YOUR INSTRUCTIONS:
Below are the records; output them exactly from the first line through the line with "You are a computer-use agent. Screen", stopping there.

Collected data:

____________

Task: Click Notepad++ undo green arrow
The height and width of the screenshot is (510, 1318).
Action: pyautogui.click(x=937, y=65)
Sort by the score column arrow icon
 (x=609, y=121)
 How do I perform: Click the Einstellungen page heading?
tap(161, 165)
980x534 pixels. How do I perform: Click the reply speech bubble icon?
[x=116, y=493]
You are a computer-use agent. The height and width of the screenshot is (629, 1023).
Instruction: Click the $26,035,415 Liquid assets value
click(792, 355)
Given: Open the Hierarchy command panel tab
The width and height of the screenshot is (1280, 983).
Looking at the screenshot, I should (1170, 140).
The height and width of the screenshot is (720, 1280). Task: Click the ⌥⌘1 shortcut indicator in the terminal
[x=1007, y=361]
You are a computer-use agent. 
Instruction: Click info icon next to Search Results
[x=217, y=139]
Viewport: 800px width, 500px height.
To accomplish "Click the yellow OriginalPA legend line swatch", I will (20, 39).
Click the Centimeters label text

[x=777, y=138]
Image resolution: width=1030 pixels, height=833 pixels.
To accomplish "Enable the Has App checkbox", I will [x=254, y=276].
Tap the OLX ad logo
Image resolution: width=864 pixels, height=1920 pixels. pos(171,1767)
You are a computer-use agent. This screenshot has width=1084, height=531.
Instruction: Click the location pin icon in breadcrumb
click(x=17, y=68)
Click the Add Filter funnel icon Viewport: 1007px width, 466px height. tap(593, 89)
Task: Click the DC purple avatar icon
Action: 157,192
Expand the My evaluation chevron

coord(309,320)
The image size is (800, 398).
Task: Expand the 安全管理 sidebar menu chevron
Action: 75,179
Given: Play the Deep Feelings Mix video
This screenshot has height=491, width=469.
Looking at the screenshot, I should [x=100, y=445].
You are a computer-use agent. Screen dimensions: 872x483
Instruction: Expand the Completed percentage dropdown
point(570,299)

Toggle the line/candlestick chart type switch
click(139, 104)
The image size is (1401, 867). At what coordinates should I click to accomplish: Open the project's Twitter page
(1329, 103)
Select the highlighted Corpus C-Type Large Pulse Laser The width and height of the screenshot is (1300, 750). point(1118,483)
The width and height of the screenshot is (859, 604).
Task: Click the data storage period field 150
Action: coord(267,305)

____________

RESULT:
Task: Click Notepad++ undo green arrow
The height and width of the screenshot is (510, 1318).
Action: pyautogui.click(x=937, y=65)
Sort by the score column arrow icon
 (x=609, y=121)
 How do I perform: Click the Einstellungen page heading?
tap(161, 165)
980x534 pixels. How do I perform: Click the reply speech bubble icon?
[x=116, y=493]
You are a computer-use agent. The height and width of the screenshot is (629, 1023).
Instruction: Click the $26,035,415 Liquid assets value
click(792, 355)
Given: Open the Hierarchy command panel tab
The width and height of the screenshot is (1280, 983).
Looking at the screenshot, I should (1170, 140).
The height and width of the screenshot is (720, 1280). Task: Click the ⌥⌘1 shortcut indicator in the terminal
[x=1007, y=361]
You are a computer-use agent. 
Instruction: Click info icon next to Search Results
[x=217, y=139]
Viewport: 800px width, 500px height.
To accomplish "Click the yellow OriginalPA legend line swatch", I will (20, 39).
Click the Centimeters label text

[x=777, y=138]
Image resolution: width=1030 pixels, height=833 pixels.
To accomplish "Enable the Has App checkbox", I will [x=254, y=276].
Tap the OLX ad logo
Image resolution: width=864 pixels, height=1920 pixels. pos(171,1767)
You are a computer-use agent. This screenshot has width=1084, height=531.
Instruction: Click the location pin icon in breadcrumb
click(x=17, y=68)
Click the Add Filter funnel icon Viewport: 1007px width, 466px height. tap(593, 89)
Task: Click the DC purple avatar icon
Action: 157,192
Expand the My evaluation chevron

coord(309,320)
The image size is (800, 398).
Task: Expand the 安全管理 sidebar menu chevron
Action: 75,179
Given: Play the Deep Feelings Mix video
This screenshot has height=491, width=469.
Looking at the screenshot, I should [x=100, y=445].
You are a computer-use agent. Screen dimensions: 872x483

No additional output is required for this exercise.